Saved entries:
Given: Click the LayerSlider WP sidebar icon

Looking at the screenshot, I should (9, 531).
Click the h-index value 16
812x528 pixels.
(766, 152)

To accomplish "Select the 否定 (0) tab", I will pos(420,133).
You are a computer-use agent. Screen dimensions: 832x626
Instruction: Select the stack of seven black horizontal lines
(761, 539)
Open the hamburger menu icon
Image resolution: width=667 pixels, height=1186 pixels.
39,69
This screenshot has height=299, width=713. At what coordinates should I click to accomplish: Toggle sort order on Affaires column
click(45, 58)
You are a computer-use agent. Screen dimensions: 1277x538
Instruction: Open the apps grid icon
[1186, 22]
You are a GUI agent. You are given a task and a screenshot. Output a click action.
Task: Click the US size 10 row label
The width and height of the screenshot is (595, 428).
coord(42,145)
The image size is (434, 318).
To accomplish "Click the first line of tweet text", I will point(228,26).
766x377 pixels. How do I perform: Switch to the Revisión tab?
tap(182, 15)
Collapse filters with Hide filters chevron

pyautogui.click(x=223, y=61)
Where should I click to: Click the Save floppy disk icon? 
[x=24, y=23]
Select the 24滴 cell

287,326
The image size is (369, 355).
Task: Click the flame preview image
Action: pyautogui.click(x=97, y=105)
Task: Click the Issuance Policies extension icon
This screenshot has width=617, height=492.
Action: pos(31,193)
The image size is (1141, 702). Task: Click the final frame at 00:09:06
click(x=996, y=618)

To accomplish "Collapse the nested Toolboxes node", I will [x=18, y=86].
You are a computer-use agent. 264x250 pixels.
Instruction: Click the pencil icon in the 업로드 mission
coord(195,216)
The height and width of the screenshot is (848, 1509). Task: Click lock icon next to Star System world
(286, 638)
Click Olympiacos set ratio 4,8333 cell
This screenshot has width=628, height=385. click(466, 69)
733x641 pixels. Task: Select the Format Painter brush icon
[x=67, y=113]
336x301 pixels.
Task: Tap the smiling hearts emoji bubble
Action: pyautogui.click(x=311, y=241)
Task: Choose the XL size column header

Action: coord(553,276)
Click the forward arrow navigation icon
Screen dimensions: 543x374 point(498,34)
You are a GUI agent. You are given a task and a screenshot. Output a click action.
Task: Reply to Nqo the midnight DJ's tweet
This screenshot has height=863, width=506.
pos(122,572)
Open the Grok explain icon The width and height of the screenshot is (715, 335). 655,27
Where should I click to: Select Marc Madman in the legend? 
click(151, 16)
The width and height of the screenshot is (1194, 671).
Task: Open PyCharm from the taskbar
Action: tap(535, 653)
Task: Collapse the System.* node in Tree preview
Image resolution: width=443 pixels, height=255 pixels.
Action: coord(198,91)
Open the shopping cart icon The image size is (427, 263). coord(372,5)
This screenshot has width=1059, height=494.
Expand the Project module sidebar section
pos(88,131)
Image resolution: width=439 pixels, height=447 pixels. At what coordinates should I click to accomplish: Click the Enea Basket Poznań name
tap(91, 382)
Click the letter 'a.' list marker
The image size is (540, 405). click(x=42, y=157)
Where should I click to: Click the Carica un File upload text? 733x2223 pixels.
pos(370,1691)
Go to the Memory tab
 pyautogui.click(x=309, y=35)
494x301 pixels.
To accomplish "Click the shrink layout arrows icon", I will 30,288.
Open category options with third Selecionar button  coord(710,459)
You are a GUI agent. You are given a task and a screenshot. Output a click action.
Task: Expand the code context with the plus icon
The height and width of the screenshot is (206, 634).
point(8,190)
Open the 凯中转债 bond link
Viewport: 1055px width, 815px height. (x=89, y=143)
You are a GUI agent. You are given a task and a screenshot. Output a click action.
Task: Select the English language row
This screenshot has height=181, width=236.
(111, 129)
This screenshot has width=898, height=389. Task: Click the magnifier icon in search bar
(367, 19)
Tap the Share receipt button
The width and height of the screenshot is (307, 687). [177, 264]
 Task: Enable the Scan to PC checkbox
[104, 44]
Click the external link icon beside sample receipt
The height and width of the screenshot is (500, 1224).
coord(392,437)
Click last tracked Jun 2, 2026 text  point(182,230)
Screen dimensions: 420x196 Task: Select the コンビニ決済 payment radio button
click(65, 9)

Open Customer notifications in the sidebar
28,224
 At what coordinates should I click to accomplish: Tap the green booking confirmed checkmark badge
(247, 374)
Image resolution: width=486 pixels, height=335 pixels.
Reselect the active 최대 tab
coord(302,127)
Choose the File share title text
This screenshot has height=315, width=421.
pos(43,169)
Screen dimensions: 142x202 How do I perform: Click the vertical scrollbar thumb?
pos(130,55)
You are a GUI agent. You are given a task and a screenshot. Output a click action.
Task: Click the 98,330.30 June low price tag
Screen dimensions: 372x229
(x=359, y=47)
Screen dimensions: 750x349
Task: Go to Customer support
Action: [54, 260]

Exercise prompt:
Having read the entries above, repeat them exactly.

Task result:
Given: Click the LayerSlider WP sidebar icon

Looking at the screenshot, I should (9, 531).
Click the h-index value 16
812x528 pixels.
(766, 152)

To accomplish "Select the 否定 (0) tab", I will pos(420,133).
You are a computer-use agent. Screen dimensions: 832x626
Instruction: Select the stack of seven black horizontal lines
(761, 539)
Open the hamburger menu icon
Image resolution: width=667 pixels, height=1186 pixels.
39,69
This screenshot has height=299, width=713. At what coordinates should I click to accomplish: Toggle sort order on Affaires column
click(45, 58)
You are a computer-use agent. Screen dimensions: 1277x538
Instruction: Open the apps grid icon
[1186, 22]
You are a GUI agent. You are given a task and a screenshot. Output a click action.
Task: Click the US size 10 row label
The width and height of the screenshot is (595, 428).
coord(42,145)
The image size is (434, 318).
To accomplish "Click the first line of tweet text", I will point(228,26).
766x377 pixels. How do I perform: Switch to the Revisión tab?
tap(182, 15)
Collapse filters with Hide filters chevron

pyautogui.click(x=223, y=61)
Where should I click to: Click the Save floppy disk icon? 
[x=24, y=23]
Select the 24滴 cell

287,326
The image size is (369, 355).
Task: Click the flame preview image
Action: pyautogui.click(x=97, y=105)
Task: Click the Issuance Policies extension icon
This screenshot has width=617, height=492.
Action: pos(31,193)
The image size is (1141, 702). Task: Click the final frame at 00:09:06
click(x=996, y=618)

To accomplish "Collapse the nested Toolboxes node", I will [x=18, y=86].
You are a computer-use agent. 264x250 pixels.
Instruction: Click the pencil icon in the 업로드 mission
coord(195,216)
The height and width of the screenshot is (848, 1509). Task: Click lock icon next to Star System world
(286, 638)
Click Olympiacos set ratio 4,8333 cell
This screenshot has width=628, height=385. click(466, 69)
733x641 pixels. Task: Select the Format Painter brush icon
[x=67, y=113]
336x301 pixels.
Task: Tap the smiling hearts emoji bubble
Action: pyautogui.click(x=311, y=241)
Task: Choose the XL size column header

Action: coord(553,276)
Click the forward arrow navigation icon
Screen dimensions: 543x374 point(498,34)
You are a GUI agent. You are given a task and a screenshot. Output a click action.
Task: Reply to Nqo the midnight DJ's tweet
This screenshot has height=863, width=506.
pos(122,572)
Open the Grok explain icon The width and height of the screenshot is (715, 335). 655,27
Where should I click to: Select Marc Madman in the legend? 
click(151, 16)
The width and height of the screenshot is (1194, 671).
Task: Open PyCharm from the taskbar
Action: tap(535, 653)
Task: Collapse the System.* node in Tree preview
Image resolution: width=443 pixels, height=255 pixels.
Action: coord(198,91)
Open the shopping cart icon The image size is (427, 263). coord(372,5)
This screenshot has width=1059, height=494.
Expand the Project module sidebar section
pos(88,131)
Image resolution: width=439 pixels, height=447 pixels. At what coordinates should I click to accomplish: Click the Enea Basket Poznań name
tap(91, 382)
Click the letter 'a.' list marker
The image size is (540, 405). click(x=42, y=157)
Where should I click to: Click the Carica un File upload text? 733x2223 pixels.
pos(370,1691)
Go to the Memory tab
 pyautogui.click(x=309, y=35)
494x301 pixels.
To accomplish "Click the shrink layout arrows icon", I will 30,288.
Open category options with third Selecionar button  coord(710,459)
You are a GUI agent. You are given a task and a screenshot. Output a click action.
Task: Expand the code context with the plus icon
The height and width of the screenshot is (206, 634).
point(8,190)
Open the 凯中转债 bond link
Viewport: 1055px width, 815px height. (x=89, y=143)
You are a GUI agent. You are given a task and a screenshot. Output a click action.
Task: Select the English language row
This screenshot has height=181, width=236.
(111, 129)
This screenshot has width=898, height=389. Task: Click the magnifier icon in search bar
(367, 19)
Tap the Share receipt button
The width and height of the screenshot is (307, 687). [177, 264]
 Task: Enable the Scan to PC checkbox
[104, 44]
Click the external link icon beside sample receipt
The height and width of the screenshot is (500, 1224).
coord(392,437)
Click last tracked Jun 2, 2026 text  point(182,230)
Screen dimensions: 420x196 Task: Select the コンビニ決済 payment radio button
click(65, 9)

Open Customer notifications in the sidebar
28,224
 At what coordinates should I click to accomplish: Tap the green booking confirmed checkmark badge
(247, 374)
Image resolution: width=486 pixels, height=335 pixels.
Reselect the active 최대 tab
coord(302,127)
Choose the File share title text
This screenshot has height=315, width=421.
pos(43,169)
Screen dimensions: 142x202 How do I perform: Click the vertical scrollbar thumb?
pos(130,55)
You are a GUI agent. You are given a task and a screenshot. Output a click action.
Task: Click the 98,330.30 June low price tag
Screen dimensions: 372x229
(x=359, y=47)
Screen dimensions: 750x349
Task: Go to Customer support
Action: [54, 260]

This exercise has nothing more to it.